Not long after that, I returned to the place with three of our children--Sam, 11, Andy, 8, and Glory, 5. We brought rope, flashlights, etc., with the hope that at least one of the kids could fit through the hole. This was not wise, for the Ozarks are also littered with copperheads and rattlesnakes and various dangers, and who knows where a snakes' nest might be? We fiddled with the claustrophobia hole for a time, but no one had the nerve to try slithering past the obstructing rock. Then we went to examine the crack in the wall. It was too narrow for either Sam or Glory, but Andy was, at the time, small and skinny.

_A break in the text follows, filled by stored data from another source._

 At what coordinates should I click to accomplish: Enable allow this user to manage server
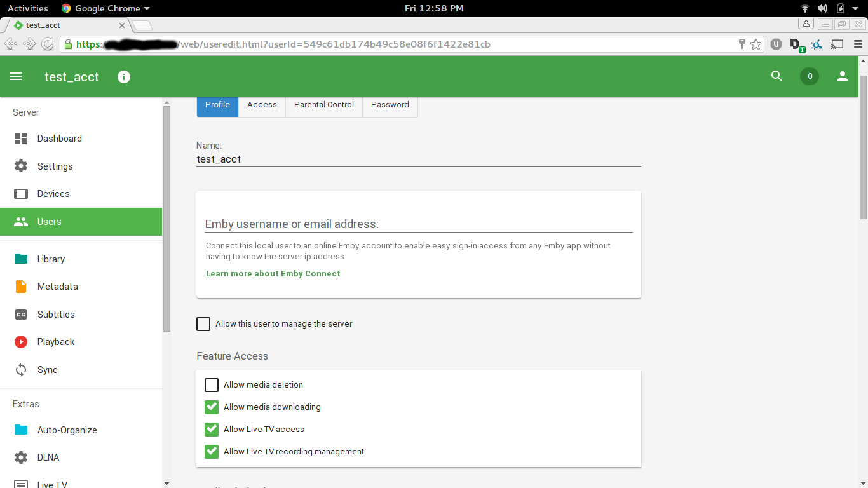pyautogui.click(x=203, y=324)
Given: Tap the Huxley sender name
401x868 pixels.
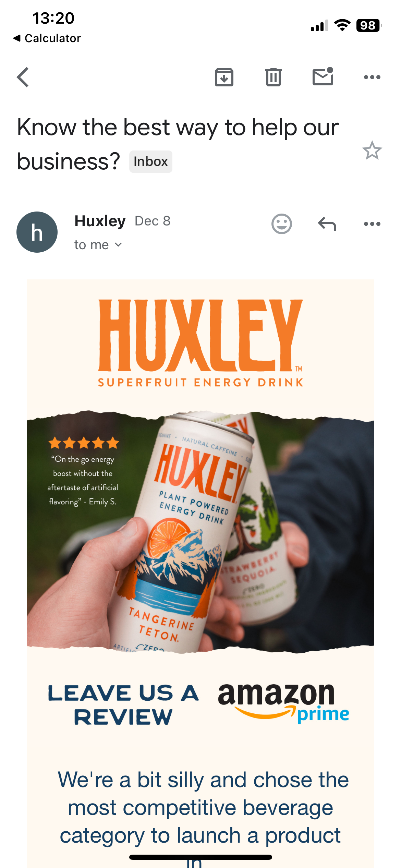Looking at the screenshot, I should coord(100,221).
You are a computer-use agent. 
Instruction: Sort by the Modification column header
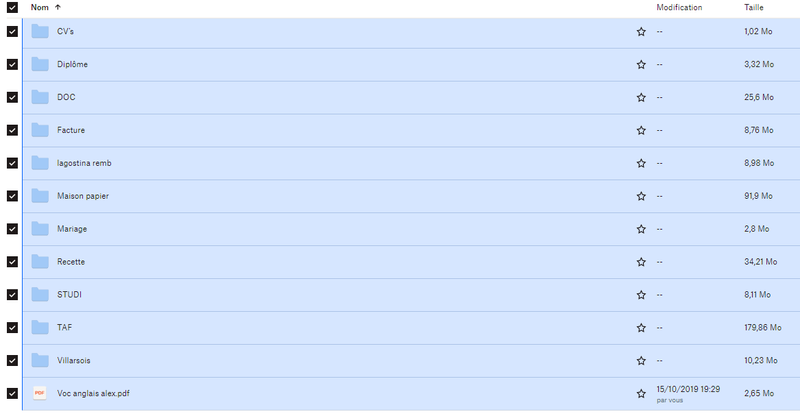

He played with the opening a bit, then told us he thought he could fit through. I tied the long rope around his waist, gave him a flashlight, and we stood there amazed as my youngest son squeezed into the earth and disappeared.

I kept any slack out of the rope as I fed more and more of it into the ground. It was a panicky feeling for me, and I regretted the whole idea. If anything were to happen to Andy, if he were to get stuck, or in any kind of trouble, what could I do? That rope held in my grip was all I had of my son. And then it happened. The rope suddenly pulled hard, and a couple feet slid through my hands before I grabbed hard and held it. Then from deep in the earth, we could hear Andy's voice shouting, "I fell!"

"Are you all right?!"

"Yeah! Give me some rope!" And I let him down into a large underground chamber that he later said was big as a garage. He also said that there were cracks there at the edge, indicating that the cave went down further. But what thrilled me was when I heard his faint holler, "I found a crowbar!"

Not only did that kid scale a stone wall on his way back up, alone in the darkness of the earth, but he did it carrying a flashlight and a large crowbar. We were excited to see the tools poke out of the crack in the wall, and then to see Andy's face. But for some reason, squeezing in through the crack was easier than squeezing out, and at one point he got stuck between the rocks and became frightened enough to shed some quiet tears. He then turned and tried a different approach and managed to slither out.

Andy is the only human being ever to have entered this cave, to have ever rested deep in the earth in that room as big as a garage. (Now, eleven years later, Andy just went skydiving for the first time, free-falling from 14,000 feet. He had never been in an airplane before, and still has yet to land in one. You might say that this adventure, falling freely through immense space, was the opposite of his adventure when he was eight-years-old.)

I will never forget the look in Brent's eyes when, at the time clock that next morning at work, I handed him his now rusty crowbar.